Curry said stores and restaurants in all three cities were the locations where racial incidents occurred most, with schools second. "That tells us that while the education system definitely has to be a major part of the solution, right now it is also part of the problem."

In North Bay 110 people responded to the questionnaires and 10 people were interviewed. Fifty-eight per cent of the respondents were female, with 60 per cent of the female respondents aboriginal and 35 per cent of the males.

Seventy per cent of the native questionnaire respondents said they observed incidents of discrimination based on race in North Bay in the past year, and 45% had personal experiences.

One native questionnaire respondent wrote, "Discrimination against native people in North Bay is widespread.

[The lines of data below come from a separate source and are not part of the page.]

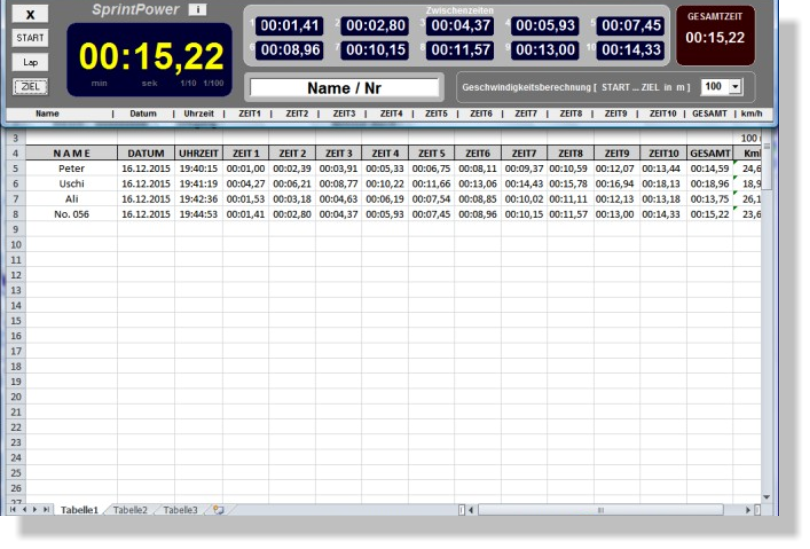Click the vertical scrollbar down arrow
The width and height of the screenshot is (810, 549).
[x=767, y=497]
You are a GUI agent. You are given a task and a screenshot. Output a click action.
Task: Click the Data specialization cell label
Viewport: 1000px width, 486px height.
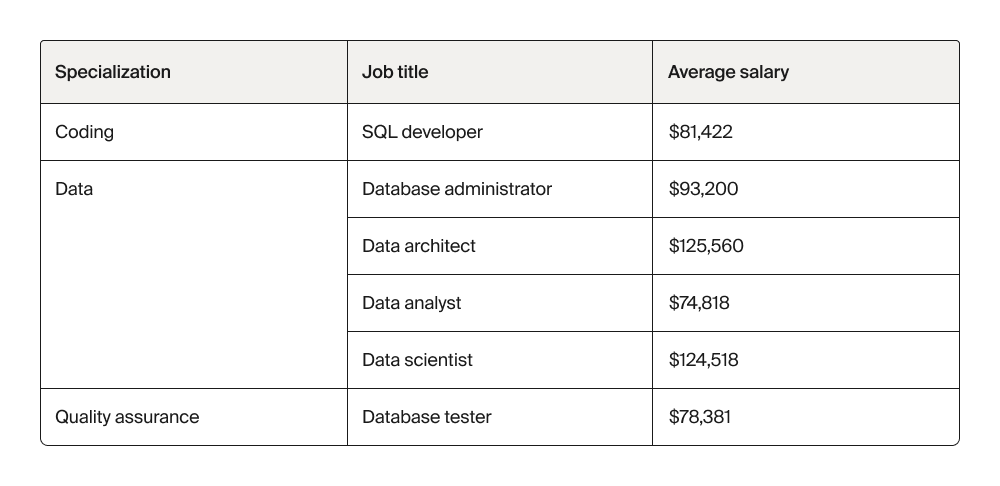(74, 189)
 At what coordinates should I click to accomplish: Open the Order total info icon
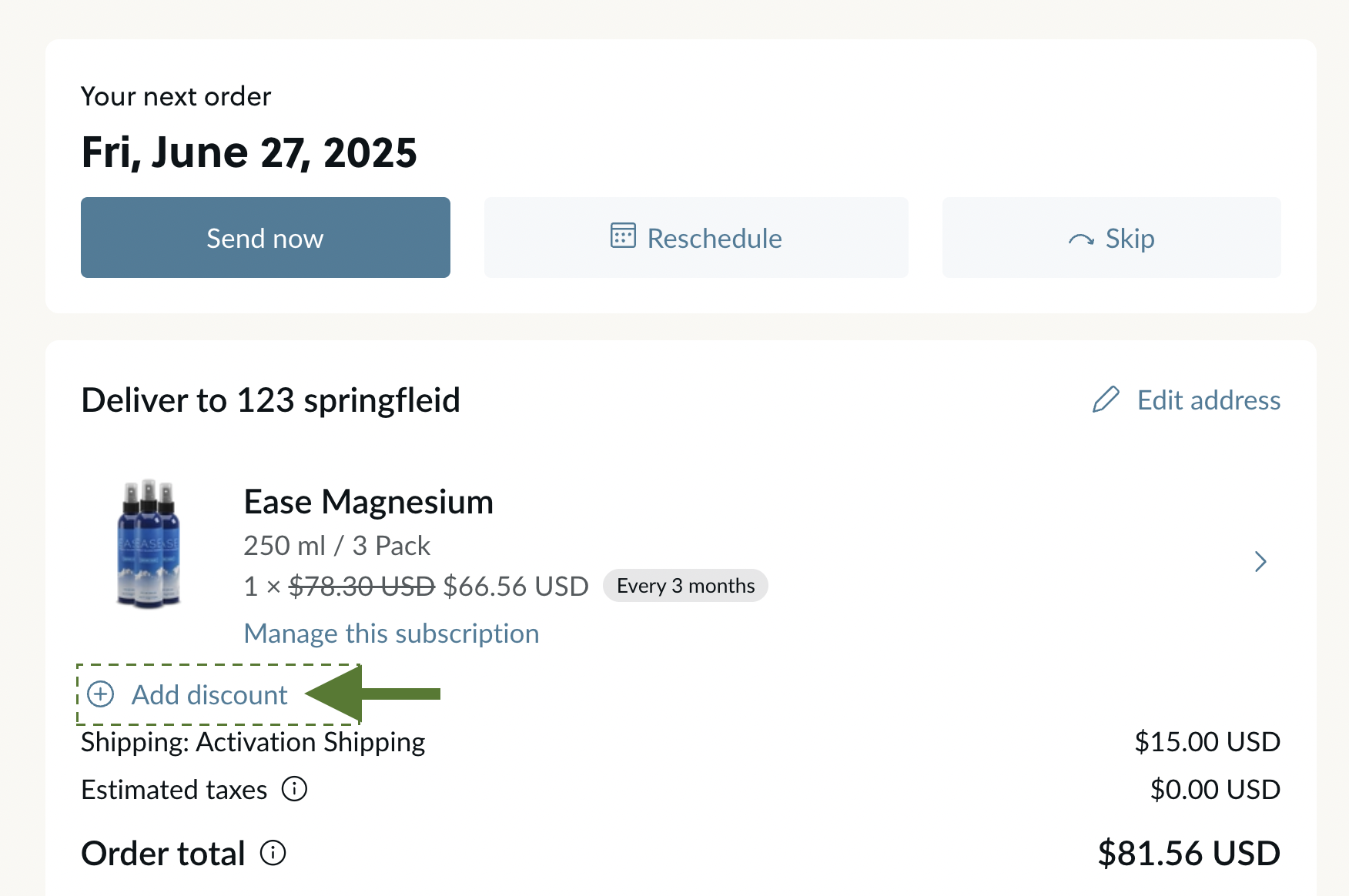[273, 853]
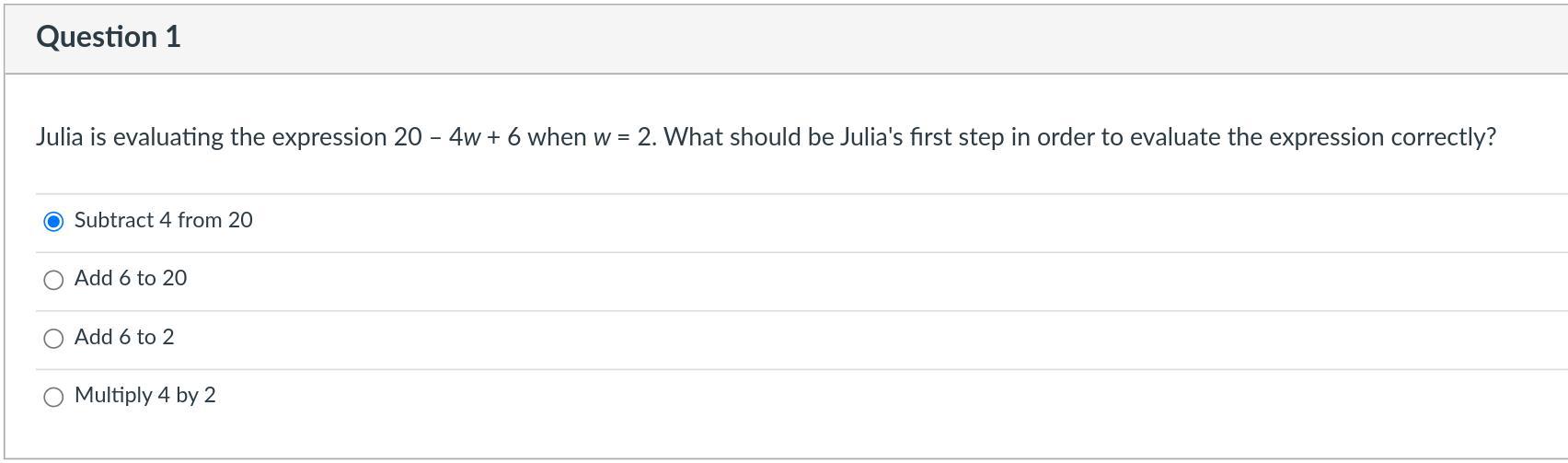Image resolution: width=1568 pixels, height=463 pixels.
Task: Click the "Add 6 to 2" answer text
Action: coord(123,337)
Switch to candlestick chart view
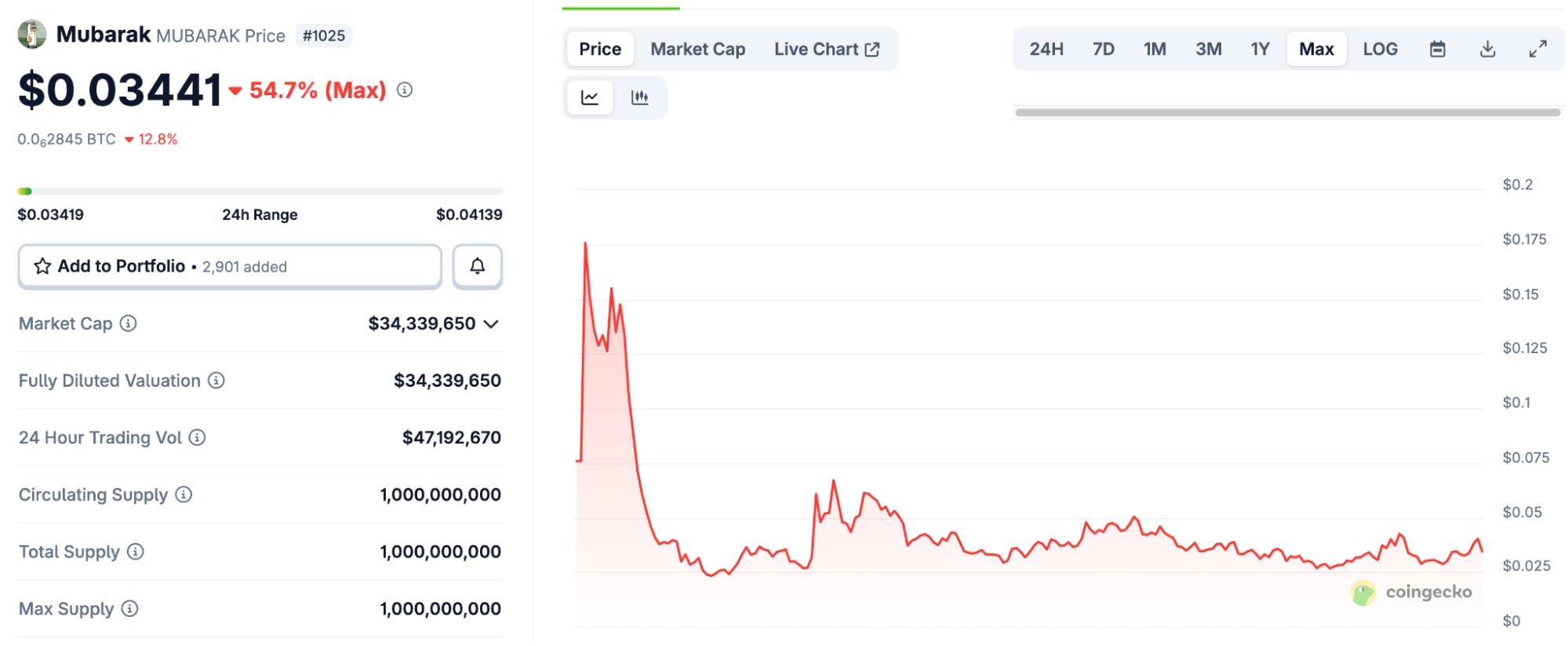1568x646 pixels. point(639,97)
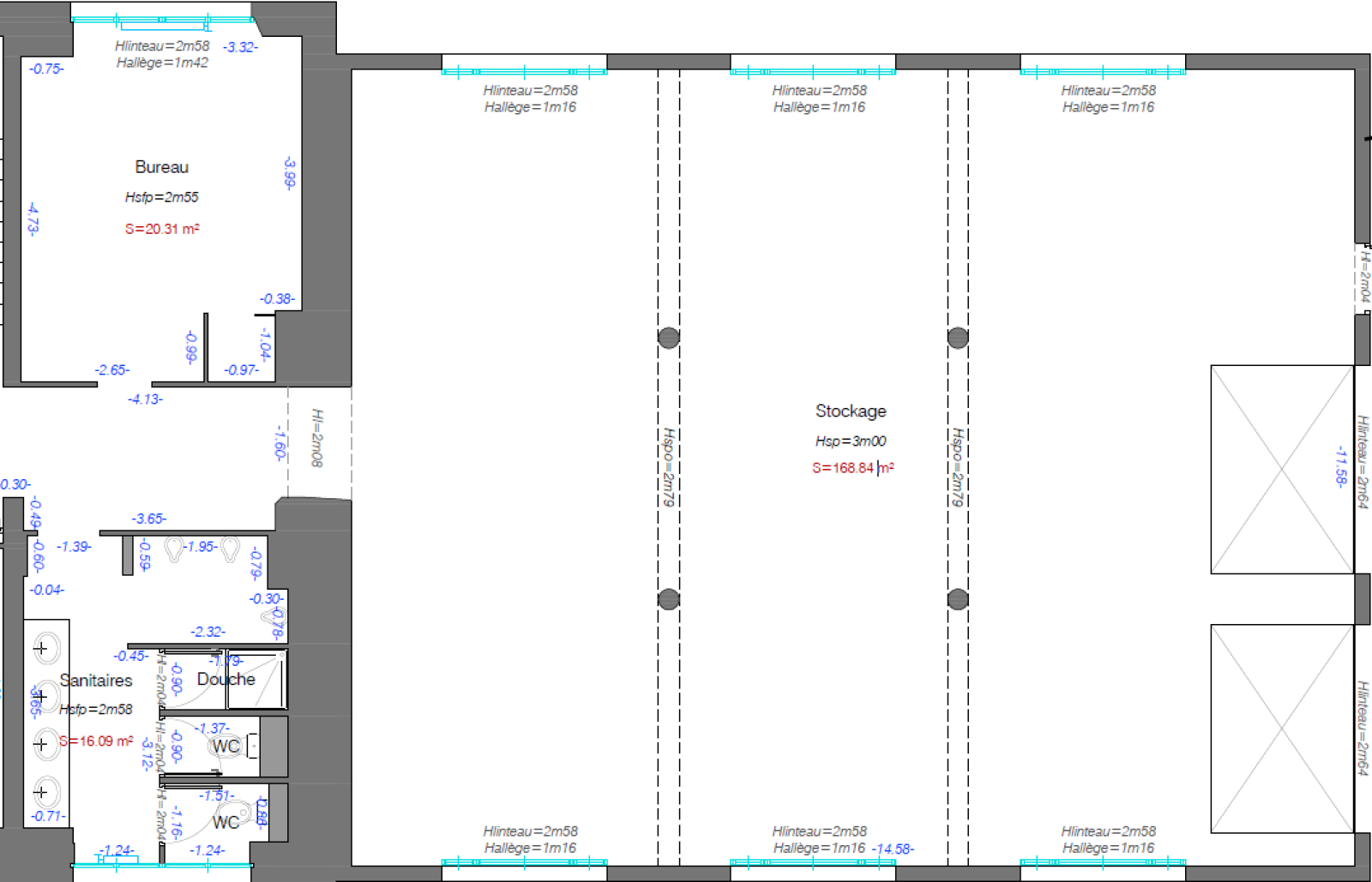Click the Hsfp=2m55 label in Bureau
The width and height of the screenshot is (1372, 882).
tap(161, 197)
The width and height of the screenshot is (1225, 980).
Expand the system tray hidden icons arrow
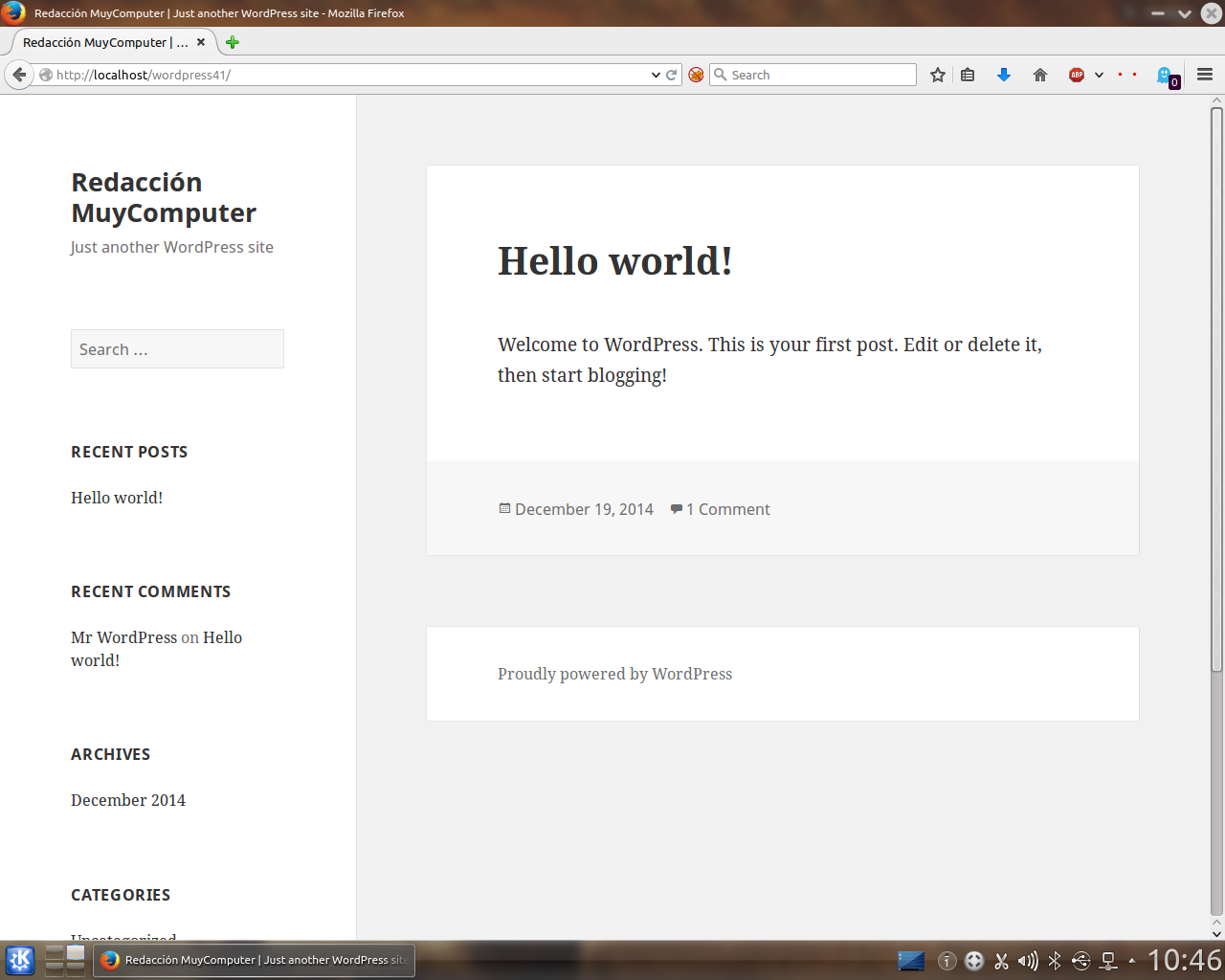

In finding an apartment, going shopping, eating out, playing sports."

"Virtually every aboriginal person I know has had issues in stores related to the status card," said Maurice Switzer, director of communications for the Union of Ontario Indians and a project leader. "This study documents what all of us have known for years. The general public is not very knowledgeable about treaty rights. Racism is an issue and we must work together as a community to create solutions."

Switzer's report on the print media monitoring component of the project will be made public next week and available on the project web site at The full 67-page North Bay report is now available for downloading on the site, as are the Timmins and Sault Ste. Marie reports.

For further information please contact Don Curry at 495-8887 (W) or 472-0340 (H).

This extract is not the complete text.